FRAUD SUSPECTED IN MIAMI-DADE DIABETES CARE
December 11, 2009
Medicare paid $520 million to Miami-Dade Co. home health care agencies for treating diabetic patients, more than what the agency spent in the rest of the country combined, according to federal investigators.
The investigators suspect the disproportionate amount of Medicare dollars spent in Miami-Dade in 2008 is fraudulent because the county is home to just 2 percent of the nation's diabetic patients eligible for the federal program. The money may have been misspent in two areas: Questionable claims for patients who either didn't need twice-daily nursing services to inject their insulin or who didn't actually have diabetes.
No other part of the country -- including other trouble spots in California, Texas and New York -- comes close to Miami-Dade, which is dubbed the nation's health care fraud capital, says the Herald:
- Medicare loses an estimated $60 billion annually to fraud.

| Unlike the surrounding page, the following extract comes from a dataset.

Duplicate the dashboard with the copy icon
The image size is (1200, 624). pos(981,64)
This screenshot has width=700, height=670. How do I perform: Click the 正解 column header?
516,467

- The situation in Miami-Dade has spun so out of control that Medicare's average cost for each home health care patient with diabetes runs $11,928 every two months; that's 32 times the national average cost of $378.
- Medicare officials, along with FBI agents and federal prosecutors, say some home health care agencies pay $100 bribes to doctors for each referral, and between $700 and $1,500 in monthly kickbacks to patients to use their Medicare numbers.
- Home-care operators also bribe patients with groceries, housekeeping, even flat-screen TVs.
The government health care program for the elderly and disabled is extremely vulnerable to fraud because of its policy of paying claims fast without verifying them, says the Herald:
- A year ago, Medicare began suspending payments to Miami-Dade home-care agencies suspected of overbilling for diabetic services and other chronic illnesses.
- So far, Medicare has effectively shut down 33 agencies in the county.